All this might sound unlikely. When's the last time your accountant had anything funny to say? But there is a precedent: Accountant Bob Newhart abandoned his adding machine for standup and acting in the late 1950s, eventually becoming a star on two successful network television programs.
"He's one of my heroes," says Ulen, whose own style is "a little more edgy" than the soft-spoken Newhart. "But that's what comes of being alone with the U.S. tax code," he says.
Newhart made a dramatic transition at the beginning of his professional life. In contrast, Ulen isn't quitting the numbers game; "it pays the bills." And his venture into comedy comes at a later stage of life. But, he says, "It's something I always wanted to do. It's a creative outlet."
Born in Springfield, Ulen graduated from the University of Massachusetts Lowell in 1973. He moved to the North Shore in 1973. "Peabody." He adds grandly, "WEST Peabody."
The decision to tell jokes to strangers surprised his wife and two grown children.
"You're doing what?" they asked.
"My wife won't go to my shows," he says. "She already knows all my jokes. She won't go until I get new material."
Ulen provides the material himself.
"You can find comedy in just about anything," he says, adding that he looks for the humorous even in his working life.
A man comes in with a notice from the IRS, he says. "The man is shaking. He says he hasn't filed in seven years. He asks, 'Is that a problem?'
"I tell him, 'No. That's not a problem. I need a new BMW."
He began with small steps, performing in community theater in the 1970s.
"There are no small parts," he jokes when asked about the roles he played. "Only small actors."
For a while, he honed his skills as a speaker with the Toastmasters Club in Peabody. Everyone's afraid of public speaking, he notes. "Jerry Seinfeld says people are more afraid of public speaking than death. They'd rather be in the box than speaking over it."
Those first ventures standing up before a crowd generated a lot of butterflies.
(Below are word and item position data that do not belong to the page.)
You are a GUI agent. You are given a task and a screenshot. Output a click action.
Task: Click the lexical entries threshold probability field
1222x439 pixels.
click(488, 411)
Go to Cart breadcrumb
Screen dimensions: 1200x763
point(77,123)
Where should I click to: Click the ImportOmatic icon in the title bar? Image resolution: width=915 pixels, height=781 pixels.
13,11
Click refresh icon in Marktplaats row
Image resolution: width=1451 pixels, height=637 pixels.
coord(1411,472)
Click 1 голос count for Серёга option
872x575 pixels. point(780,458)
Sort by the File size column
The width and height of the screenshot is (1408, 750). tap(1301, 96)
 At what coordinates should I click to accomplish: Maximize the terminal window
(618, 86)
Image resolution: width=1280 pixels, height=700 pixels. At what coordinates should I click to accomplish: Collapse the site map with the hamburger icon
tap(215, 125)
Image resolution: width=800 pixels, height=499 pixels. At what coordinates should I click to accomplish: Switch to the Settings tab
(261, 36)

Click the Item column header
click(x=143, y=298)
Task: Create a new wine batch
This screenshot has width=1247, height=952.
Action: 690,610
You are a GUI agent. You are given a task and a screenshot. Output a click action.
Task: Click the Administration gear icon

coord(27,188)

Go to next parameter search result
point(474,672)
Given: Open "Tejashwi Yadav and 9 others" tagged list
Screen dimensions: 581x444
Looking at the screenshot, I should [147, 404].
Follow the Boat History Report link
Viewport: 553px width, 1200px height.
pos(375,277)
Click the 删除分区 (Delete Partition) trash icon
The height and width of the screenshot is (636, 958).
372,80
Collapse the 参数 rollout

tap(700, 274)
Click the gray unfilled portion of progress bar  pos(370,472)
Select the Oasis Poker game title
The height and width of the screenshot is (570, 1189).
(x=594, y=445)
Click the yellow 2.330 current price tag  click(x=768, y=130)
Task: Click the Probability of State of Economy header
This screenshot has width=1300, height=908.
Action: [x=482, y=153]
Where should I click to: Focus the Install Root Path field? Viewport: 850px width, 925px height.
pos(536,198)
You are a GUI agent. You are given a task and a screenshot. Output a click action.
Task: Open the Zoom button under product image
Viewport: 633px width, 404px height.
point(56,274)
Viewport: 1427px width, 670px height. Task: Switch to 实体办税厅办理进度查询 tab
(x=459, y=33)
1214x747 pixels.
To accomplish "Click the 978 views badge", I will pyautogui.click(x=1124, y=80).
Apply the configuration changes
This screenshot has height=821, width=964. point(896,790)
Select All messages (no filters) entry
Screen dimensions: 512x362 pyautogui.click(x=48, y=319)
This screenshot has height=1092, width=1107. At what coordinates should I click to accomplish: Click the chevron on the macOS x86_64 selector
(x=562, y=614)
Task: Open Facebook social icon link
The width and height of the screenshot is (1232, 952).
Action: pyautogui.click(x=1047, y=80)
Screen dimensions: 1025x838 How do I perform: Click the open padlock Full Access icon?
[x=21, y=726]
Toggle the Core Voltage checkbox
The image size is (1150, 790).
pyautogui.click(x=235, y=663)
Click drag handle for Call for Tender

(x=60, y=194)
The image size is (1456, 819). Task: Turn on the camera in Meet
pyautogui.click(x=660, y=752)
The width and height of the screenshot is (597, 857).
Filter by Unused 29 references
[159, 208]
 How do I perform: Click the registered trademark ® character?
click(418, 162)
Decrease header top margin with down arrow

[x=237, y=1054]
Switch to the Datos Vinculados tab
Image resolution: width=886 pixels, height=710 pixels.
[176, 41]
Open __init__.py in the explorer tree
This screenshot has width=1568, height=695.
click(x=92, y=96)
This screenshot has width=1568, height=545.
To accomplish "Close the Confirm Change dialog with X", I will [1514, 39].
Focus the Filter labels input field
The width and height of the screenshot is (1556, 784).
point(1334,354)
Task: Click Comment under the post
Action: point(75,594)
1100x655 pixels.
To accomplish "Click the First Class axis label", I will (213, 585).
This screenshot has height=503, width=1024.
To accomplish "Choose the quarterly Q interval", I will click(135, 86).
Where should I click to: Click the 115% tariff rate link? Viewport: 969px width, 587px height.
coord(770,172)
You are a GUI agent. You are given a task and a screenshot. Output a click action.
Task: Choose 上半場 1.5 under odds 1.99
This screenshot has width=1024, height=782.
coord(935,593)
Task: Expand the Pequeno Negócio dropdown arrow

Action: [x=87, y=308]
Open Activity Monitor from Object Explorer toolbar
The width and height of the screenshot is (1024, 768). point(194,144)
But he seems to enjoy the freedom comedy gives. His routine isn't as raw as some, but he notes that before an open mike — in contrast to a hired performance — "You can say anything you want."
It's only required that you be funny.
"I'm protected by the First Amendment," he says. "I just have to worry about people who believe in the Second Amendment (the right to bear arms)."
His first ventures into standup have mainly paid for his gas.
And his business customers are beginning to catch on to his after-hours activities.
"It's out of the bag now," he says.
Ulen isn't worried that his reputation as a jokester could conflict with the sober demeanor expected from someone who handles money.
"People are more in awe of it," he says.
Some think Ulen is part black, given his Jamaican roots, he says, and some think he might be Jewish, since he's preparing for a performance at Temple Shalom in Salem on Sunday.
But he defies stereotypes. He's British/Jamaican and Norwegian, and he's discovered that making a crowd of people laugh has nothing to do with ethnicity and is quite a bit more exhilarating than helping to balance someone's checkbook.
"It's a great feeling," he says.
Featuring: Magician Ed Gardner, Las Vegas comedian John Pizzi, comedian/ventriloquist Bob Carroll and local comic Gordon Ulen.
When: Sunday, 4:30 to 7 p.m. Doors open at 4 p.m.
Where: Temple Shalom, 287 Lafayette St., Salem
Cost: All seats $36, includes all-you-can-eat deli buffet. Cash wine and beer bar.